Selbst wenn diese Schule jetzt eine Förderung erhält, wird das Problem sich wahrscheinlich nicht lösen, denn wieder soll Hardware gefördert werden: Schnelleres WLAN und stationäre Endgeräte wie digitale Tafeln stehen im Fokus. Eine substanzielle und nachhaltige Änderung im Bildungsplan und die Bereitstellung von geschultem Personal oder von Weiterbildungsmaßnahmen stehen dagegen nicht auf der Agenda.
Ich freue mich schon heute darauf, wenn in wieder 16 Jahren zu den alten Rechnern auch noch ein WLAN-Anschluss in allen Schulen gekommen ist und es erneut heißt: »Die Initiative wurde erfolgreich beendet.«
Wie seht Ihr das? Bin ich zu pessimistisch? Bietet der neu erdachte Digitalisierungspakt vielleicht doch eine Chance, unsere Schulen und damit das Bildungssystem endlich auf den richtigen Weg in die digitale Zukunft zu bringen. Freue mich auf Eure Kommentare.

Sie gründete 1994 das result Markt- und Medienforschungsinstitut, 2007 folgte eine Webagentur, im Jahr 2011 der Geschäftsbereich Beratung.
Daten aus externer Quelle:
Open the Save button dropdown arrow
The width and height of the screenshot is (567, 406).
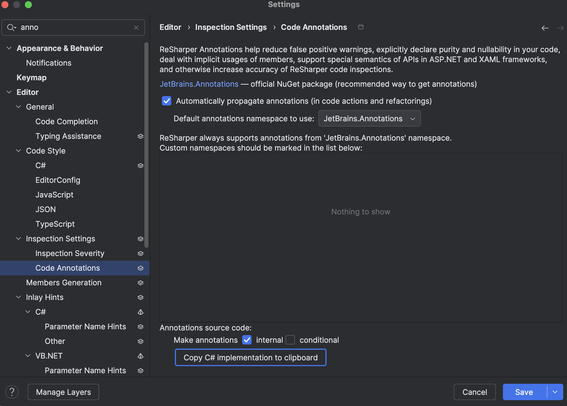pyautogui.click(x=555, y=392)
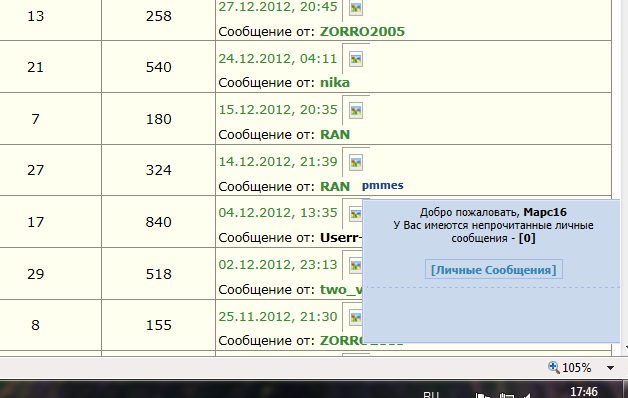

Als Kennerin der alten wie auch Neuen Medien gehört sie zu den gern gesehenen Speakerinnen bei Fachveranstaltungen & Kongressen rund um das Thema „Digitaler Wandel/Medienwandel“.
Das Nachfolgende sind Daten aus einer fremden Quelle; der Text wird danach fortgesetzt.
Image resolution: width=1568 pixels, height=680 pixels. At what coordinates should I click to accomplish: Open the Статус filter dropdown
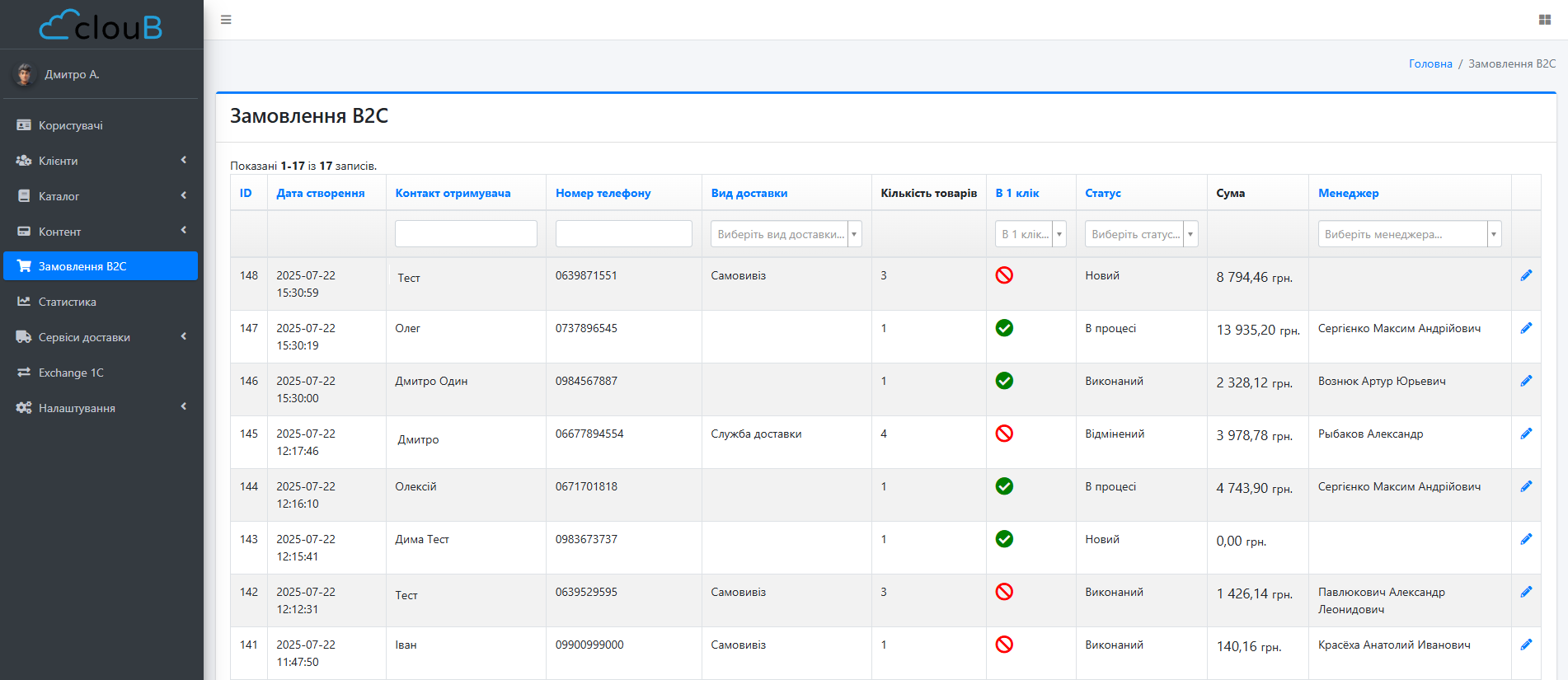coord(1141,234)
Eigentlich war es doch schon immer so. Zumindest habe ich es (Abi 1995) so erlebt:
Unsere Schule hatte ein Sprachlabor. Das war in den 80er-Jahren der heißeste Sch… im Bereich Fremdsprachen. Ich war in all den Jahren im Rahmen des Englischunterrichts vielleicht 3 (!) mal im Sprachlabor. Unterm Strich gab es wohl nur einen Französisch- und Spanisch-Lehrer, der regelmäßig mit seinen Kursen das Sprachlabor nutzte. Bei den anderen Fremdsprachen-Lehrern war das Interesse an der Nutzung mäßig bis gar nicht vorhanden.
Im Computerraum war die Lage nicht anders als heute. Er wurde 1986 in Betrieb genommen und war mit 15 XT-Kompatiblen Rechnern mit Herkules-Grafik (also schwarz-weißen oder bernsteinfarbenem Monitor) ausgestattet. Immerhin hatten die Rechner neben einem 5 1/4″ Floppy-Laufwerk auch eine 20 MB Festplatte. Auf diesen Rechnern fand dann bis zu meinem Abi auch der Informatik-Unterricht statt. Also MS-DOS statt Windows, Turbo-Pascal 5.0 statt Visual Basic, DBase IV statt Access und Multiplan statt Excel. Also im Jahre 1995 hoffnungslos veraltet. Ganz davon abgesehen, das in dem Jahr von ehemals 15 Rechnern nur noch 12 funktionsfähig waren. Ich kann mich an diese Details so gut erinnern, weil ich derjenige war, der die Rechner von der Jahrgangsstufe 11-13 am Laufen hielt. Und eben manchmal aus 2 defekten Rechnern einen funktionierenden Rechner zusammenbasteln musste. Ein neuer Computerraum war dann erst für das Haushaltsjahr 1997 (!) geplant….
Ich stimme allerdings zu, dass man schon aus den ersten Gehversuchen mit Computern an Schulen hätte lernen können und müssen! Ohne zusätzliche Unterstützung in Form von Man-Power und regelmäßigem Austausch von Hard- und Software sind alle Digitalisierungs-Bemühungen an Schulen zum Scheitern verurteilt!